The best choice of technique to use for a particular system depends on the relative relaxation times of the different spin centers and the length of time trace that is required to measure the inter-spin interaction. The principles of LiDEER and LaserIMD are combined in light-induced triplet–triplet electron resonance spectroscopy (LITTER) [29], where photogenerated triplets are used as both detection and pump spin centers, and no permanent radical is required.

The anisotropy of EPR spectra can be exploited to obtain information on the relative orientation between the spin centers used for detection and the dipolar vector connecting the two spin centers [8]. Using TPP triplet states, the orientational effects in the dipolar traces from LiDEER, ReLaserIMD, and LITTER have been used to obtain additional information on the conformation of the molecules of study in frozen solutions [29,30]. This can be simulated and analyzed in a similar way to conventional orientationally selective DEER results [8], as all experiments involve a change in the spin state of the pumped spin of Δm_s = ±1.
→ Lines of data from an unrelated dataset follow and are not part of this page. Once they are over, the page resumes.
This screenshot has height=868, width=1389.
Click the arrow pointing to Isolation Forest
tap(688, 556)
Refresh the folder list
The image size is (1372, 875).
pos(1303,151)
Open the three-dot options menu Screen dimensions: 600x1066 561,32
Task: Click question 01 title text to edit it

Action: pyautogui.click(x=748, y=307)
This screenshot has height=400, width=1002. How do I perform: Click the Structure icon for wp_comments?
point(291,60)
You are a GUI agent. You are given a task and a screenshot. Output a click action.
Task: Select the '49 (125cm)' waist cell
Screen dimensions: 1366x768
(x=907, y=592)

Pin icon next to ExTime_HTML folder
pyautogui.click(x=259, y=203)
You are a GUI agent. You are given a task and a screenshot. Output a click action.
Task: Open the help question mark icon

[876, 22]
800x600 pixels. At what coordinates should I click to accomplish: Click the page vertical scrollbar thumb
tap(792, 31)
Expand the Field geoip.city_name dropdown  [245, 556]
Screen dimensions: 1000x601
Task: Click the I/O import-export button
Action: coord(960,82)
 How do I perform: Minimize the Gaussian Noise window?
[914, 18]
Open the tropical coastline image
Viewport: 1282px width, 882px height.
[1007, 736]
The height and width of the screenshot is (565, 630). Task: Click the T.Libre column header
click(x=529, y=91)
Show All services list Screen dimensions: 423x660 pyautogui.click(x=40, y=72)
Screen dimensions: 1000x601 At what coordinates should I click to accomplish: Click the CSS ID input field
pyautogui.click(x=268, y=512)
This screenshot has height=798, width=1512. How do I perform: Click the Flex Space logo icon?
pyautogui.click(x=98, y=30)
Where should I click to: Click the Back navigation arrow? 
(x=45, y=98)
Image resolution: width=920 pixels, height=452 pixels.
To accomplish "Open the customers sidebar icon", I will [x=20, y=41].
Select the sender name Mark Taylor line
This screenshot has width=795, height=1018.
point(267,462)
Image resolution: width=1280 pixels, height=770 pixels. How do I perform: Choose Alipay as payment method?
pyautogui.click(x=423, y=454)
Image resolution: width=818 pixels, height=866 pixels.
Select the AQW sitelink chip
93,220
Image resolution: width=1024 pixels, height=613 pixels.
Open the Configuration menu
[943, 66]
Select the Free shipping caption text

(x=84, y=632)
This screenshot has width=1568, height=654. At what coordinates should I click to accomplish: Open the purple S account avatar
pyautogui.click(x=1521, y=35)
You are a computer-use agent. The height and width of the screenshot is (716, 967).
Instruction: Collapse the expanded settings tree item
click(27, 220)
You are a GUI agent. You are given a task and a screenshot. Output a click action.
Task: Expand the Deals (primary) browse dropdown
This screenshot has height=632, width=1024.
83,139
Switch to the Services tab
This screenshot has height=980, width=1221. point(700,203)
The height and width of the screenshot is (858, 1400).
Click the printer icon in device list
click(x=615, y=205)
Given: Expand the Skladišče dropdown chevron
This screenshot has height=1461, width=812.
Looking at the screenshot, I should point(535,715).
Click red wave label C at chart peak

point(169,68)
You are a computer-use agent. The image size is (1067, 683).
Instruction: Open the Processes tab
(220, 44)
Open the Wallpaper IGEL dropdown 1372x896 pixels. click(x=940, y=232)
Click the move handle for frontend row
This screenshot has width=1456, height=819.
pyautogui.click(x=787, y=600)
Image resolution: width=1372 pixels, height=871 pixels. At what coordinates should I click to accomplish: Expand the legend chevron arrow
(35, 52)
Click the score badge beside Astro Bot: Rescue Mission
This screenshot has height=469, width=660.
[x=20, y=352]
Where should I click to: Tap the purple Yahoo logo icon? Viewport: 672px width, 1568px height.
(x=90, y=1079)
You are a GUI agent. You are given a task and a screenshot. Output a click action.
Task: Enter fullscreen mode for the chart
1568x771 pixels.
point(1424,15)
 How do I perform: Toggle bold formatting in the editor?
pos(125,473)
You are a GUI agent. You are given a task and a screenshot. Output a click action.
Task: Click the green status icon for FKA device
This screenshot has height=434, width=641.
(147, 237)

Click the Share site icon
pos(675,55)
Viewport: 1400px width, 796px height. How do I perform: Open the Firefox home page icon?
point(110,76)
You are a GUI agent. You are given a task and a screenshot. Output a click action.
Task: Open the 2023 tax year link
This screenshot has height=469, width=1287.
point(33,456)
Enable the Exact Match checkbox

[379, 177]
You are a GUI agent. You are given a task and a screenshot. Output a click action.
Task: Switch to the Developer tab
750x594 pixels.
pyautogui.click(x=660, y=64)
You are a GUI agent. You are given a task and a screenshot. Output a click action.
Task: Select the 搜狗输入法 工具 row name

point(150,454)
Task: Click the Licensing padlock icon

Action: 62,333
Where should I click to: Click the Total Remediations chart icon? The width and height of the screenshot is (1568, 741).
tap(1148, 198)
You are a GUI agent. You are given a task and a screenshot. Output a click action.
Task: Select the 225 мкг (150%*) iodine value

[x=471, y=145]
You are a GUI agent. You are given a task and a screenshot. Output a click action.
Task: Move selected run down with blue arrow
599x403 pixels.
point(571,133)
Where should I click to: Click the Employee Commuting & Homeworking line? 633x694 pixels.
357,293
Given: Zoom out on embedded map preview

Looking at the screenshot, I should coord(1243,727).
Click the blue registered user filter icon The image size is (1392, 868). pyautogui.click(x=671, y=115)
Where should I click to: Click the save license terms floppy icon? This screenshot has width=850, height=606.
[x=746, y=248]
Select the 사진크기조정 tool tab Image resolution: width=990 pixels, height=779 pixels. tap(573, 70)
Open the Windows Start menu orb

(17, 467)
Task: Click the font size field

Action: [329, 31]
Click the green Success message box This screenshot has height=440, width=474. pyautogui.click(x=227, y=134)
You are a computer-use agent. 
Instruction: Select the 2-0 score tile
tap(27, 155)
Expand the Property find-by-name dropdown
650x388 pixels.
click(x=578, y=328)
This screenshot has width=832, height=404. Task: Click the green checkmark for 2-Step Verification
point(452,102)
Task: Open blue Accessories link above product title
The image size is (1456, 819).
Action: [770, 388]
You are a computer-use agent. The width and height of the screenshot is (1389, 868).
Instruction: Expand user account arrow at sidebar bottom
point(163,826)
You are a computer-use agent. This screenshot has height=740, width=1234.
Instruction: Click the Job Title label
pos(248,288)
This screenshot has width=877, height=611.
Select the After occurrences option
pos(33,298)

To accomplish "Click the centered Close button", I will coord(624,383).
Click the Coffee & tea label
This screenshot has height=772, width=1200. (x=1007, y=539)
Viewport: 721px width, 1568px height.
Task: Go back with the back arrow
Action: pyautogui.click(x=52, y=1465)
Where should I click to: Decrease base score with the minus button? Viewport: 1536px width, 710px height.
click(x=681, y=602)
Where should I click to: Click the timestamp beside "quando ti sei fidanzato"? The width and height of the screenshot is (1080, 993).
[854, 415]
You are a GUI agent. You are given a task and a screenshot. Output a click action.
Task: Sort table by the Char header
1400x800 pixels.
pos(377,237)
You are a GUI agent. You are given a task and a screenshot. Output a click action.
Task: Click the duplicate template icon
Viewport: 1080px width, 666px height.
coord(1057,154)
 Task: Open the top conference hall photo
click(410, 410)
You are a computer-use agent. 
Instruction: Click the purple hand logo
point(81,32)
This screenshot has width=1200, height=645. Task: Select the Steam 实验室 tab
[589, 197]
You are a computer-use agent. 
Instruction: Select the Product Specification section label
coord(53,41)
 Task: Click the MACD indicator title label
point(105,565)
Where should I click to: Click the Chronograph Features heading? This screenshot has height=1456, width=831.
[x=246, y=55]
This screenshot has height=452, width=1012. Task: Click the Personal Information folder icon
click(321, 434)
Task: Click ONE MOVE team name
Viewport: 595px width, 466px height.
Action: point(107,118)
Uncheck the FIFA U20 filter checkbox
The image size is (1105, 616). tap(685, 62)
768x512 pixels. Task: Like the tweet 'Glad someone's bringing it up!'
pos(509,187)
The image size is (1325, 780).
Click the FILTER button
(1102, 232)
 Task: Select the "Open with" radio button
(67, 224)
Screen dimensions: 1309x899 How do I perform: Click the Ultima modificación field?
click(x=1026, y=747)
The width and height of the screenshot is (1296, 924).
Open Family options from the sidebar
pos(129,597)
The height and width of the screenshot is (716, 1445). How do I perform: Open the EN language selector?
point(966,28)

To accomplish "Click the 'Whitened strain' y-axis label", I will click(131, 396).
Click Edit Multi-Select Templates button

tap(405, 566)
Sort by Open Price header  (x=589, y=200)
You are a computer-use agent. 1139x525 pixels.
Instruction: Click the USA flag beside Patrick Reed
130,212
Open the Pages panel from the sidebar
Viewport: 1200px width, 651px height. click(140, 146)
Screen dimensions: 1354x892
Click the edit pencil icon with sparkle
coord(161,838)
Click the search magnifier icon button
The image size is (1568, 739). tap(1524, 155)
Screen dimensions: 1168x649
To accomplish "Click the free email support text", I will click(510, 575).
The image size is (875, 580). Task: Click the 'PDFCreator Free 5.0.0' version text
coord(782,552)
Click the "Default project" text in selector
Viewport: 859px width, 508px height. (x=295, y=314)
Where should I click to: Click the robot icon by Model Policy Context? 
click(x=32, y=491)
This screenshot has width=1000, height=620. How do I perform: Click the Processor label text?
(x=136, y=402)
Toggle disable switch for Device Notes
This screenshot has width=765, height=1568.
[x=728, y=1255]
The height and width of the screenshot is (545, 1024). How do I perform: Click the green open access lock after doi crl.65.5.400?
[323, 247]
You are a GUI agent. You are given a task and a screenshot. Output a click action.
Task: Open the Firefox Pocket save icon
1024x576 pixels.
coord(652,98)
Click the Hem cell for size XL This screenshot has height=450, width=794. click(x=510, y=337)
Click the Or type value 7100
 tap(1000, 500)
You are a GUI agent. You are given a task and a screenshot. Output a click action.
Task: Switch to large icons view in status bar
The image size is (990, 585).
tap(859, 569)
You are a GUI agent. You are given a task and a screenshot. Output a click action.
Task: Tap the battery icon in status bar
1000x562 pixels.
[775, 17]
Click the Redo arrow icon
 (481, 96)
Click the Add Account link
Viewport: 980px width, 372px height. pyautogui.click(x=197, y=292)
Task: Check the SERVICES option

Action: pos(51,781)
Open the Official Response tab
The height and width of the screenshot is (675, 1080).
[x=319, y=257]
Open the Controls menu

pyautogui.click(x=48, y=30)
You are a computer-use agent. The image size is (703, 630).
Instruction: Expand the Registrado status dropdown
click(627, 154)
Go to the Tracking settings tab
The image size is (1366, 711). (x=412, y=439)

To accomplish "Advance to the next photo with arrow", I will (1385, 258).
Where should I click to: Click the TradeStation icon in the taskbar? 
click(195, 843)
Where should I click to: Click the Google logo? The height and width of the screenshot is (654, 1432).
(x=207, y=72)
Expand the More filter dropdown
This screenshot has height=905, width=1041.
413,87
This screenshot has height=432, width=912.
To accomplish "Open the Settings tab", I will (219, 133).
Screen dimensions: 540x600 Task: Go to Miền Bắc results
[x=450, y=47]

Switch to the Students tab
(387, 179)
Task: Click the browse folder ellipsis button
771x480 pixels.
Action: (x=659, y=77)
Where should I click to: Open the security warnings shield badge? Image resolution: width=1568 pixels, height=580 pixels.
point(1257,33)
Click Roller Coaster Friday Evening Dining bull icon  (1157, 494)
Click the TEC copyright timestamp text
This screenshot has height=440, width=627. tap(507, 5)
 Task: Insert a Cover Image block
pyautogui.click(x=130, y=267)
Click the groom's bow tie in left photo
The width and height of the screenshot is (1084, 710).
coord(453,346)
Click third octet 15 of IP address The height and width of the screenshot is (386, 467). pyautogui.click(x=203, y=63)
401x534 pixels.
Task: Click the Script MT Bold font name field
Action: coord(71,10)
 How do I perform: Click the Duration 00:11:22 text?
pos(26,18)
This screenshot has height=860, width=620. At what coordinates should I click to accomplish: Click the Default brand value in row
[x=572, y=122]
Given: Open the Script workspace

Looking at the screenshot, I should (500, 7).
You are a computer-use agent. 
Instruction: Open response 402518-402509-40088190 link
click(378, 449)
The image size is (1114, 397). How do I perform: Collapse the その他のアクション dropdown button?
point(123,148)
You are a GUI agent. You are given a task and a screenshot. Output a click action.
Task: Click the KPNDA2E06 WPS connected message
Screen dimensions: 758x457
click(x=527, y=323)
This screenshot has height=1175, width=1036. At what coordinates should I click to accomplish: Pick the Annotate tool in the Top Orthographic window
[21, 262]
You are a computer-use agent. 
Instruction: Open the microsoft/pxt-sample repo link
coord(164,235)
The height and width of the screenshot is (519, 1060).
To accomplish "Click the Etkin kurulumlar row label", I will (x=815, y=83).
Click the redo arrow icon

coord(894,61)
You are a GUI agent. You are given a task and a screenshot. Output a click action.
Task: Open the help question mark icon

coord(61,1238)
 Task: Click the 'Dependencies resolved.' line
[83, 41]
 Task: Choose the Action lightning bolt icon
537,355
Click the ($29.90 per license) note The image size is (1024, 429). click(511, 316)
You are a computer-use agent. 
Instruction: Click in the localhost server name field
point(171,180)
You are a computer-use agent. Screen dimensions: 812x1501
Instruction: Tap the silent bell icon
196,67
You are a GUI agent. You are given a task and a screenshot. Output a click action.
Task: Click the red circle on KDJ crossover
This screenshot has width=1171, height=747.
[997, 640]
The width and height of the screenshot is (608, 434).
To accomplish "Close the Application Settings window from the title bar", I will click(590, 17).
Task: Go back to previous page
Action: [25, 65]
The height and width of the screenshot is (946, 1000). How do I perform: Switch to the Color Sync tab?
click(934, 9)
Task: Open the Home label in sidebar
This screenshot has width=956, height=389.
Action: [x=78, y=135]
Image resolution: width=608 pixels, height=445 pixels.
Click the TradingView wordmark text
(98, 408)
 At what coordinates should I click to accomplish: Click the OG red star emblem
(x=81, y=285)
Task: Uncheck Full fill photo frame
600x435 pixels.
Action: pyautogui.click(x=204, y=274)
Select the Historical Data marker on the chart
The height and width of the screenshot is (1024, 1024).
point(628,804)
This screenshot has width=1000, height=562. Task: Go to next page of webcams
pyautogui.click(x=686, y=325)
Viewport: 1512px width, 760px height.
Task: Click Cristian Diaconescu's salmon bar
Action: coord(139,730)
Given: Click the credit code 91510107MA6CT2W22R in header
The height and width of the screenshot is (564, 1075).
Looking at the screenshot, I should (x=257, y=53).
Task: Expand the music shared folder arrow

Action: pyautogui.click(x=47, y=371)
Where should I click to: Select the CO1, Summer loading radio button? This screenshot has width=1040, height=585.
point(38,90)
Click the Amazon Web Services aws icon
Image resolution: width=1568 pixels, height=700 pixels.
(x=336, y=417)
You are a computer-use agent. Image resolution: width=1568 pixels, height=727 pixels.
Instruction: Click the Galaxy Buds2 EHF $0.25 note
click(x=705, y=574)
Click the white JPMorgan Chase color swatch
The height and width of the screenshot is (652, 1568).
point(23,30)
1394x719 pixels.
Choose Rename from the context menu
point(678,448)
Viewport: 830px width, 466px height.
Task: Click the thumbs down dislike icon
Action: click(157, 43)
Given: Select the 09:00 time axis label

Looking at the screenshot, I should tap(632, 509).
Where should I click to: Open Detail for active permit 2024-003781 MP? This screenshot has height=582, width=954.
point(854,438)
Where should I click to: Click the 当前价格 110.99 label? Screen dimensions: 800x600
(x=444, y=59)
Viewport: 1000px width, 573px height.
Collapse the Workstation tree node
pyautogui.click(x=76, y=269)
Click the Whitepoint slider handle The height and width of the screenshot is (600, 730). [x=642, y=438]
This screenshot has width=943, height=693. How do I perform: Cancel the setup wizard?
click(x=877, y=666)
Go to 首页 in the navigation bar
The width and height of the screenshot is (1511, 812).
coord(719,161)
The search for new photoswitchable spin labels for LiPDS, which could be attached to proteins that lack intrinsic photoexcitable groups, is an active area of research and a priority for the development of the field. In addition to having the right spectroscopic properties, good candidate labels for structural biology studies must be small, biocompatible, and commercially available in functionalized forms suitable for biolabeling [33]. Halogenated derivatives of fluorescein, such as eosin Y (EY) and rose Bengal (RB), and thioxanthene-based chromophores, such as ATTO Thio12 (AT), have been proposed as photoswitchable triplet labels based on spectroscopic characterization and DFT calculations [34] and were subsequently used in LaserIMD studies of the protein oxidoreductase thioredoxin in conjunction with nitroxide labels [22]. Orthogonal labeling strategies were exploited, combining the conventional maleimide-cysteine conjugation chemistry with the copper-catalyzed azide-alkyne cycloaddition between azide-functionalized labels and alkyne-bearing non-canonical amino acids. Promising results were obtained at Q-band and liquid helium temperatures. However, these studies did not take into consideration the orientational effects arising from the anisotropy of the nitroxide EPR spectrum at Q-band.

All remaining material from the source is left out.